**WHAT YOU WILL DO:**
The job is to find each line of the records below that includes the word "gear" and copy it.

**Collected data:**

____________________

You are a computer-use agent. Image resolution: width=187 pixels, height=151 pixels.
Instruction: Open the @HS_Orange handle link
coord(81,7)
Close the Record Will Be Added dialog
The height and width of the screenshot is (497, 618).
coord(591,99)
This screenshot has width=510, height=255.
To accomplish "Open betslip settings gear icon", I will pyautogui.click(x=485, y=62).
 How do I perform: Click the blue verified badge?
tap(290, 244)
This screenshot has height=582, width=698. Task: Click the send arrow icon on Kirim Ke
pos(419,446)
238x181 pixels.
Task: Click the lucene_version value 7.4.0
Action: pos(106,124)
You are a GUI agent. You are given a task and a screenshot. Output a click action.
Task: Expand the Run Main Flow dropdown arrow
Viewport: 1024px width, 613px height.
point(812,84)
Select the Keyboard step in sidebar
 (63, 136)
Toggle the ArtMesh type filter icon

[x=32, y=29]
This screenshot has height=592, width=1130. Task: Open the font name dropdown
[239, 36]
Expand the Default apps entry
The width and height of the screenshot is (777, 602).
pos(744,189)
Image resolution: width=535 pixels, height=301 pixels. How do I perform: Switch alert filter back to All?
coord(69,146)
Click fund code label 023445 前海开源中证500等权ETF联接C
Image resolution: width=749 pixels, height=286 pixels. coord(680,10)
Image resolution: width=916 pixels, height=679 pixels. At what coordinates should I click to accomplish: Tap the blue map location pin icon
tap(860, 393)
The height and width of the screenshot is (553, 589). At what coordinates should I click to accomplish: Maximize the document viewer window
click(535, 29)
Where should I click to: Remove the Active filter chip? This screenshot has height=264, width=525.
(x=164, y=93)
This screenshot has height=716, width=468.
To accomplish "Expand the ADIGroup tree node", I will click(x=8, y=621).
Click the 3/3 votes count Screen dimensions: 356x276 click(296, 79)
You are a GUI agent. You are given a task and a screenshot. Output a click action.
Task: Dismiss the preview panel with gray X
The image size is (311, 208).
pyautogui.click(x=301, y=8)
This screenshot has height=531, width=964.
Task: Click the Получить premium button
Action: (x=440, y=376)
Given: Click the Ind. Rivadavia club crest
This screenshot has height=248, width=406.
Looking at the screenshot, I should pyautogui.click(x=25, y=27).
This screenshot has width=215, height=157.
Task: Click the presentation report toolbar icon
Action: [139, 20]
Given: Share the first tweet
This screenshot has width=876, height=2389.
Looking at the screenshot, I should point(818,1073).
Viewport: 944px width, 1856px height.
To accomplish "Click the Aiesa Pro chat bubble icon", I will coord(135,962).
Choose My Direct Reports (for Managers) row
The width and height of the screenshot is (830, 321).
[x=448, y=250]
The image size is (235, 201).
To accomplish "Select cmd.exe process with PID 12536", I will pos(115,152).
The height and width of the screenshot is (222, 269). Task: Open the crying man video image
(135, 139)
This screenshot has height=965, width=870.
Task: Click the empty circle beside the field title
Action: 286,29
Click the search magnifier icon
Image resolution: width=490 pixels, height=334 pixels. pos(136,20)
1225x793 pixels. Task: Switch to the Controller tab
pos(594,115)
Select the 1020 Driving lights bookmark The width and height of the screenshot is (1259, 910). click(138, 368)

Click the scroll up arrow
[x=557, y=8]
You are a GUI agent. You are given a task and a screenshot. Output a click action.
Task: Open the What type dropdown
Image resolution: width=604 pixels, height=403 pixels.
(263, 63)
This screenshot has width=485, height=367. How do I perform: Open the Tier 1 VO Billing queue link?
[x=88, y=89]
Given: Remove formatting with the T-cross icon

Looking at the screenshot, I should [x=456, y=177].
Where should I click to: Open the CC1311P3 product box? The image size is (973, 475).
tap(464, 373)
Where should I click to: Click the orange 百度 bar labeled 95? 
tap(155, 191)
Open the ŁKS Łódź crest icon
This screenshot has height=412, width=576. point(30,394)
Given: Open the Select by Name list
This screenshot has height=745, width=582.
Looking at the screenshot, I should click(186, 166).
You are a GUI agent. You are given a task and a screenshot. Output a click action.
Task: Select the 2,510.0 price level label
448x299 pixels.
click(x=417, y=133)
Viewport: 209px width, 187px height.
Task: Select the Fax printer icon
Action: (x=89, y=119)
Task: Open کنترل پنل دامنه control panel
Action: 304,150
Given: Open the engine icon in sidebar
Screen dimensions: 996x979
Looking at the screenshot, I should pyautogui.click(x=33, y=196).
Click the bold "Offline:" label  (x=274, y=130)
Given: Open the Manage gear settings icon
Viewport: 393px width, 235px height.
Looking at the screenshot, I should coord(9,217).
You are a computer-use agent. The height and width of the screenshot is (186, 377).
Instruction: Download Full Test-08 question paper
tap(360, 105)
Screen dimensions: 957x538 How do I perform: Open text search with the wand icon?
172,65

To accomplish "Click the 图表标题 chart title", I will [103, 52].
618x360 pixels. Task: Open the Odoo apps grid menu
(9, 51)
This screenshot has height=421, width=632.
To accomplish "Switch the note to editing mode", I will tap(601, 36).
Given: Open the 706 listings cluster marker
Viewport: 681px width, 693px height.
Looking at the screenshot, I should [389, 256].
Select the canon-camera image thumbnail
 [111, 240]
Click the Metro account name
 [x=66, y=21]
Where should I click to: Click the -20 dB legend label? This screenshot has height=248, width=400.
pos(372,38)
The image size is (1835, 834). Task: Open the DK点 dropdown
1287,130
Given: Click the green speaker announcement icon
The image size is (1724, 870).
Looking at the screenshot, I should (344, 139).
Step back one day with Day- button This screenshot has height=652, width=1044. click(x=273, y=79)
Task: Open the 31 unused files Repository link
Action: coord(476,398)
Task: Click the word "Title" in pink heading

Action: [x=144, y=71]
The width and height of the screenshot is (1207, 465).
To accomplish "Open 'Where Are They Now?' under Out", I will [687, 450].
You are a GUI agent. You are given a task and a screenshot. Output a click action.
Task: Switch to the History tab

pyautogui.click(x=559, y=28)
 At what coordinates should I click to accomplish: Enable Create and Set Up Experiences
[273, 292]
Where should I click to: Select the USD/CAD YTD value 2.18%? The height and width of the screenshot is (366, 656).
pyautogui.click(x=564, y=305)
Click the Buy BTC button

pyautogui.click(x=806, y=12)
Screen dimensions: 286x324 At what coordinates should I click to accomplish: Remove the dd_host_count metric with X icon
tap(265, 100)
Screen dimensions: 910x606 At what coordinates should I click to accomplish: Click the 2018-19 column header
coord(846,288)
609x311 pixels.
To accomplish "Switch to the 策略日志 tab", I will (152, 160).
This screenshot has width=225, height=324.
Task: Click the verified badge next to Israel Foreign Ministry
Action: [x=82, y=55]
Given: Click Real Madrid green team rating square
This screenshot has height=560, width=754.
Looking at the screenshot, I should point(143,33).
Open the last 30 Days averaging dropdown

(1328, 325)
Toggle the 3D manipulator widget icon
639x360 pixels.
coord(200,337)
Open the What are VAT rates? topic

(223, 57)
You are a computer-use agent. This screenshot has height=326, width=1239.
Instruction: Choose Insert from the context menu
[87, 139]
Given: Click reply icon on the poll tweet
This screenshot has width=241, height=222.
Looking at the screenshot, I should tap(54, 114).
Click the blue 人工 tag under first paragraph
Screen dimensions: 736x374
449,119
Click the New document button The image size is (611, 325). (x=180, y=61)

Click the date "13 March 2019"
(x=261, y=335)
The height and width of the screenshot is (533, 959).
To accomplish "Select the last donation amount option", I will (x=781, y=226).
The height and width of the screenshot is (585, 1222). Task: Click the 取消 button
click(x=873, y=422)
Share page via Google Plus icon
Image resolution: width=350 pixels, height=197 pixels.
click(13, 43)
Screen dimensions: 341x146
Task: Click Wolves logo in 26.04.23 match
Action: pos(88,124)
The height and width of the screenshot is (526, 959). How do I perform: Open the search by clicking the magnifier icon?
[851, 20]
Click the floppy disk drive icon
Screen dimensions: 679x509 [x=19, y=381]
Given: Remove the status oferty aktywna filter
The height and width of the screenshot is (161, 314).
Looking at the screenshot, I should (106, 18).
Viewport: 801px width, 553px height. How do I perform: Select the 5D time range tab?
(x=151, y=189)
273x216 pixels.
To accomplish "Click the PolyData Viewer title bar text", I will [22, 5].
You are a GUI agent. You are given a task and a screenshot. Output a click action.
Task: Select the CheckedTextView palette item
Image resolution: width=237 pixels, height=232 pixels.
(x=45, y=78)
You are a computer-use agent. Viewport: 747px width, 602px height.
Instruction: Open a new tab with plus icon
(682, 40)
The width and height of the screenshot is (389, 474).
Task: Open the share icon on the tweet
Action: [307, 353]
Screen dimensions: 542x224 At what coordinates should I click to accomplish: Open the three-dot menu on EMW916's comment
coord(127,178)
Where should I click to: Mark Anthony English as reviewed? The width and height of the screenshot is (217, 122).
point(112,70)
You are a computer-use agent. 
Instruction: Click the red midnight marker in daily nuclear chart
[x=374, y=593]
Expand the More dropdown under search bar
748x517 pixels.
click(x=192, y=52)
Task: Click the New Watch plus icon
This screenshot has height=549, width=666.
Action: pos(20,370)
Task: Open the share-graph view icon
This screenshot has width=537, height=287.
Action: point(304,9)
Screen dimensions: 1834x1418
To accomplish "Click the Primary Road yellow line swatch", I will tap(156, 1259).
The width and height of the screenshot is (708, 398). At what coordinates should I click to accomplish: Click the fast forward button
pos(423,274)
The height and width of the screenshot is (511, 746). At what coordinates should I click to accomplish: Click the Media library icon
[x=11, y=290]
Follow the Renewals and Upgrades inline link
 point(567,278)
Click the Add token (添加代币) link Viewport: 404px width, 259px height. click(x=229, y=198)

____________________

**RESULT FOR THIS EXERCISE:**
To accomplish "Open betslip settings gear icon", I will pyautogui.click(x=485, y=62).
Given: Open the Manage gear settings icon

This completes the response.